Der Klimamodellierer Edouard Davin untersucht die kühlende Wirkung von Stadtbäumen. Und will mit seiner Forschung zur Lösung von Entwicklungsproblemen wie Wassermangel beitragen.

Damit hatten OCCR-Mitglied Edouard Davin und seine Kolleginnen und Kollegen nicht gerechnet. Von einer «interessanten Überraschung» spricht der Spezialist für Klimamodelle, der seit neustem an der Universität Bern forscht, mit Blick auf eine noch an der ETH Zürich entstandene Untersuchung. Sie beleuchtet die Rolle von Bäumen während Hitzephasen in europäischen Städten und zeigt, dass der kühlende Effekt je nach Region sehr unterschiedlich ist. Am stärksten ausgeprägt ist er in Zentraleuropa, Skandinavien und in Grossbritannien, in Südeuropa hingegen nimmt das Kühlungspotenzial speziell während Hitzephasen ab. «Der Kühlungseffekt hängt stark vom Kontext ab», sagt Edouard Davin, «weshalb das so ist, haben wir noch nicht ganz verstanden.»

Eine Hypothese: Stadtbäume wirken umso weniger kühlend, desto ausgetrockneter der Boden ist. Künftig dürfte der Klimawandel im Sommer noch für trockenere Verhältnisse sorgen – auch in Zentraleuropa. «Wir könnten deshalb in Regionen eine Abnahme der Kühlung erleben, die gegenwärtig von einem besonders hohen Kühlungseffekt profitieren», heisst es in der Studie, die vor kurzem in der Fachzeitschrift «Nature Communications» veröffentlicht wurde. Zwar würde Bewässerung helfen, die Kühlung aufrechtzuerhalten, doch in Zukunft könnte das Wasser dazu im Sommer knapp werden.

Ein Datenschatz zum Stadtklima

Für seine Untersuchungen stützte sich das Forschungsteam auf hochaufgelöste Satellitendaten zu 293 europäischen Städten – von Tromsø in Norwegen bis Nikosia in Zypern. Mit Hilfe statistischer Methoden wurden die Landoberflächentemperaturen von urbanen Gebieten verglichen, die entweder ganz von Bäumen bedeckt oder vollständig überbaut sind.

Ein eher unerwartetes Feld für einen Klimamodellierer wie Edouard Davin. In seiner Doktorarbeit an der Université Pierre & Marie Curie in Paris hatte er sich damit beschäftigt, wie sich Landnutzungsszenarien in ein globales Klimamodell einbauen lassen. Später an der ETH arbeitete er mit regionalen Modellierungen und hochaufgelösten Klimasimulationen. Und er war unter anderem Lead Autor des 2019 erschienen IPCC Sonderberichts Klimawandel und Landsysteme. «In den letzten Jahren», sagt Davin, «habe ich vermehrt Modellierung und statistische Analyse von Fernerkundungsdaten verknüpft. Ich versuche, diese beiden Welten zu kombinieren.»

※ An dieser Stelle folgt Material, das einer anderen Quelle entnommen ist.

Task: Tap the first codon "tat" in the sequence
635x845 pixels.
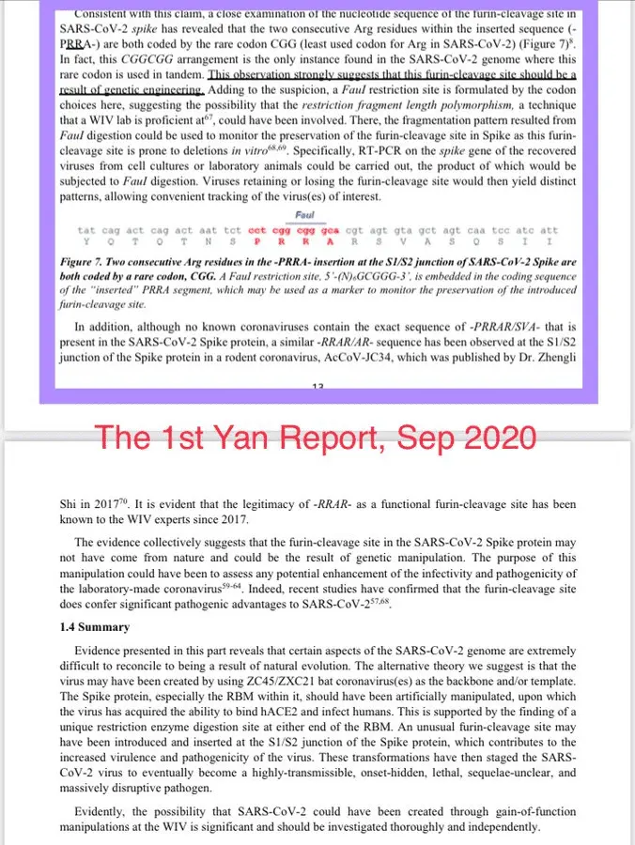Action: (x=86, y=230)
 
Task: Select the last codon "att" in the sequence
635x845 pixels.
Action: (x=550, y=230)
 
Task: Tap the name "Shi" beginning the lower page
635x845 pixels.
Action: (x=69, y=504)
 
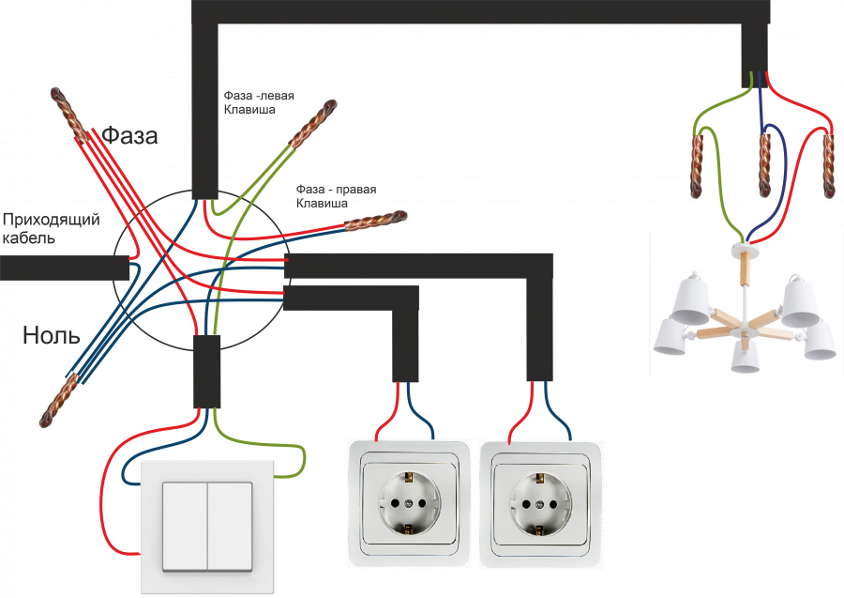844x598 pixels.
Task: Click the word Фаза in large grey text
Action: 130,135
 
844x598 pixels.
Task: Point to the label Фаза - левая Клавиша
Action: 260,102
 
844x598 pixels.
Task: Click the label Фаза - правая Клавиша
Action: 336,195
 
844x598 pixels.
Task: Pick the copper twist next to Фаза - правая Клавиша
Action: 374,222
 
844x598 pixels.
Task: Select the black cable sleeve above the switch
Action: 206,371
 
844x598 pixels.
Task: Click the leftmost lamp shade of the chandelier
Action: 672,335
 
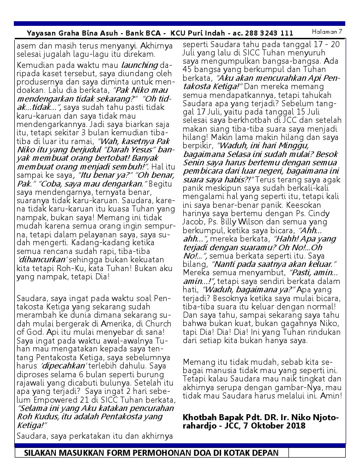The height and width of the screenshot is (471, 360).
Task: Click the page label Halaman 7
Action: coord(327,31)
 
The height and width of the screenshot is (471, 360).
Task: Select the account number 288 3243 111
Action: coord(272,33)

Vor kurzem ist der Modellierer mit dem breiten Forschungshorizont an die Universität Bern berufen und Mitglied des Oeschger-Zentrums geworden. Er ist Professor an der Wyss Academy for Nature für Klimaszenarien für nachhaltige Entwicklung. Womit beschäftigt er sich da konkret? In den Klimawissenschaften, so holt Davin aus, habe man sich lange auf Hochemissionsszenarien fokussiert, den Worst Case gewissermassen. Nun aber gelte es auch aufzuzeigen, «wie sich die klimaneutrale Welt von morgen bauen lässt». Klimaszenarien für eine nachhaltige Entwicklung sollen aufzeigen, wie eine Transformation zu einer Welt im Einklang mit den Klimazielen von Paris gelingen kann. Dazu gehören Fragen wie: Wo sind Reduktionen der CO2-Emissionen möglich, und in welchem Umfang? Oder: Welche Rolle können sogenannte Negativemissionstechnologien spielen?

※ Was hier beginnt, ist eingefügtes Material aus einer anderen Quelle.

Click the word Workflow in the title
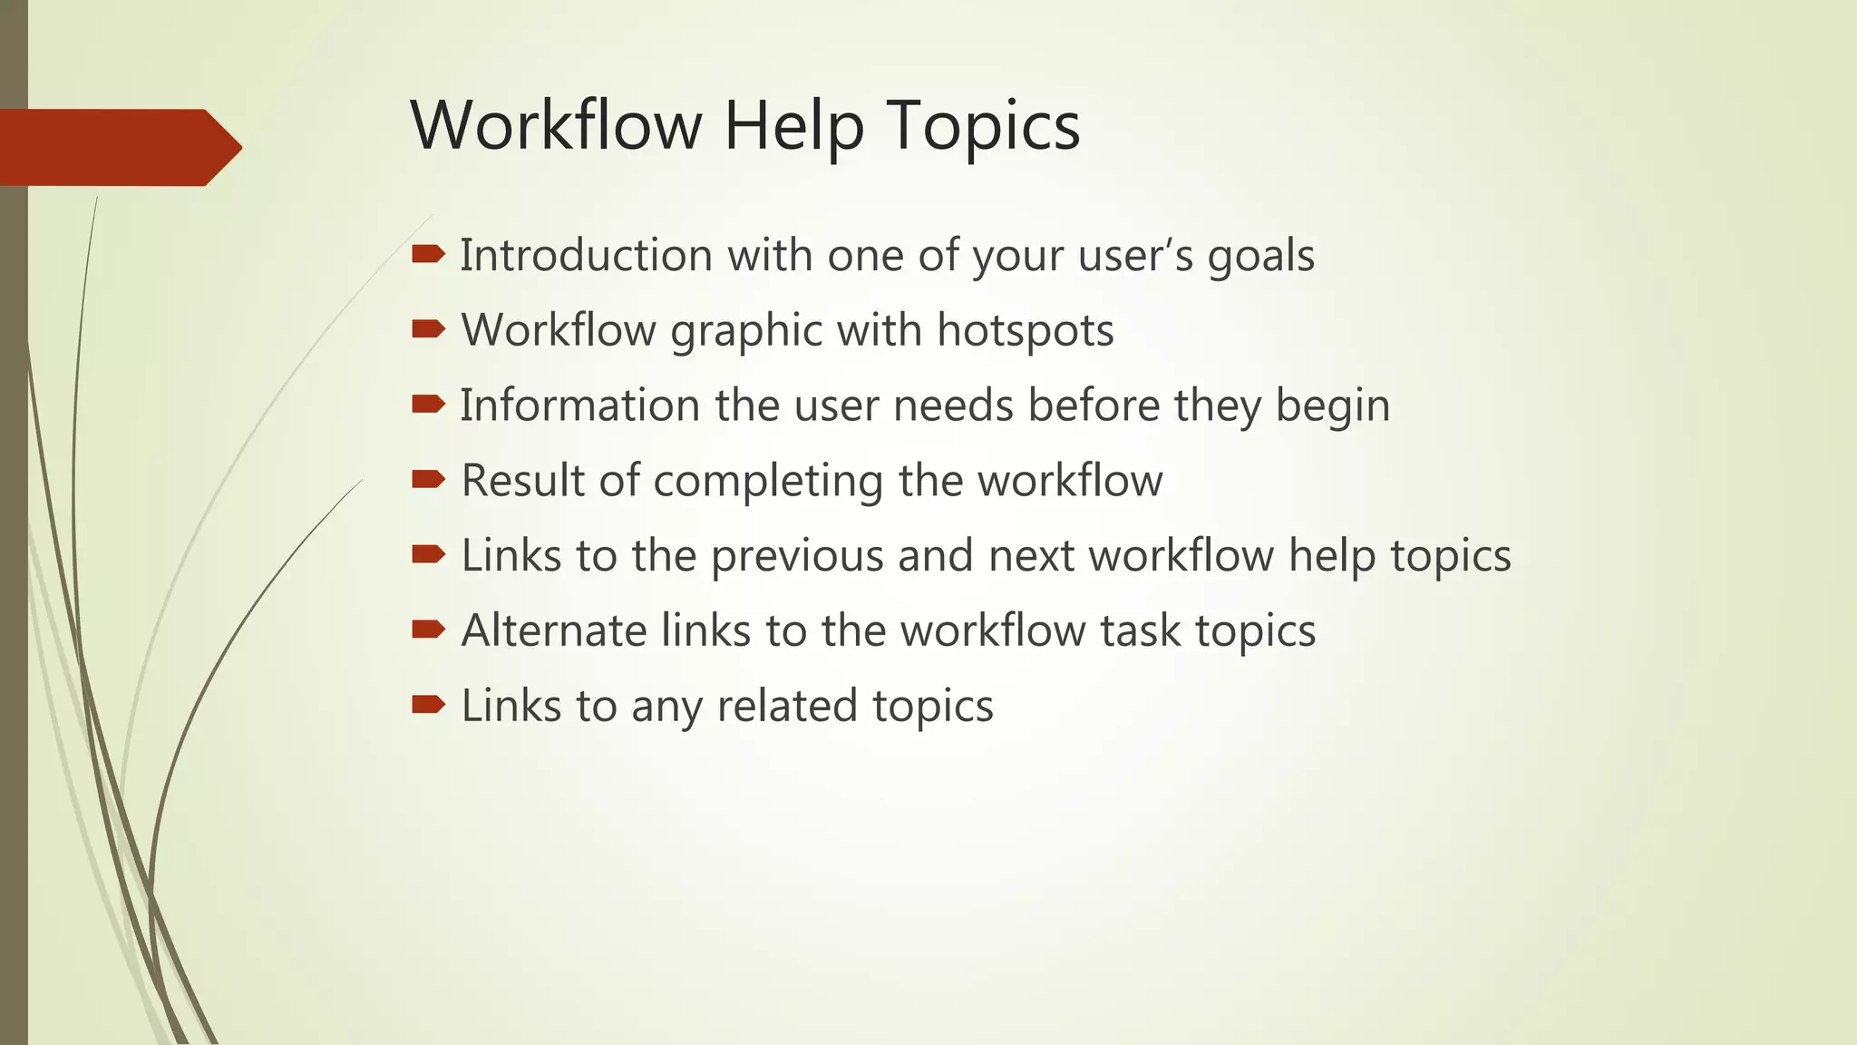556,125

Vom Klimaproblem zu einem Teil der Lösung

Seine spezifische Kompetenz bei diesen Themen sieht Edouard Davin bei den Emissionen, die durch die Landnutzung verursacht werden. «Es geht darum, die Landnutzung so zu managen, dass sie von einem Klimaproblem zu einer Klimalösung wird.» An der Wyss Academy und im OCCR will Edouard Davin in interdisziplinären Projekten aber auch Fragen beantworten wie: Verbessert die Regeneration von Wald die Verfügbarkeit von Wasser? «Die Klimawissenschaft soll mithelfen, Entwicklungsprobleme zu lösen. Das sind sehr lohnende Aufgabenstellungen.»

Bei der Landnutzung geht es nicht nur um die Folgen von Land- und Forstwirtschaft fürs Klima, sondern auch um die Verstädterung. Und umgekehrt um die Auswirkungen von Hitzewellen und städtischen Wärmeinseln -  im globalen Süden aber auch bei uns. Genau damit befasst sich an der Universität Bern das Projekt Urban Climate Bern des OCCR. Mehrjährige hochaufgelöste Temperaturmessungen sollen zu einem detaillierten Bild der städtischen Hitzebelastung verhelfen. Diese Daten ermöglichen die Modellierung von künftigen Entwicklungen und dienen als Entscheidungsgrundlage für Klimaanpassungsmassnahmen.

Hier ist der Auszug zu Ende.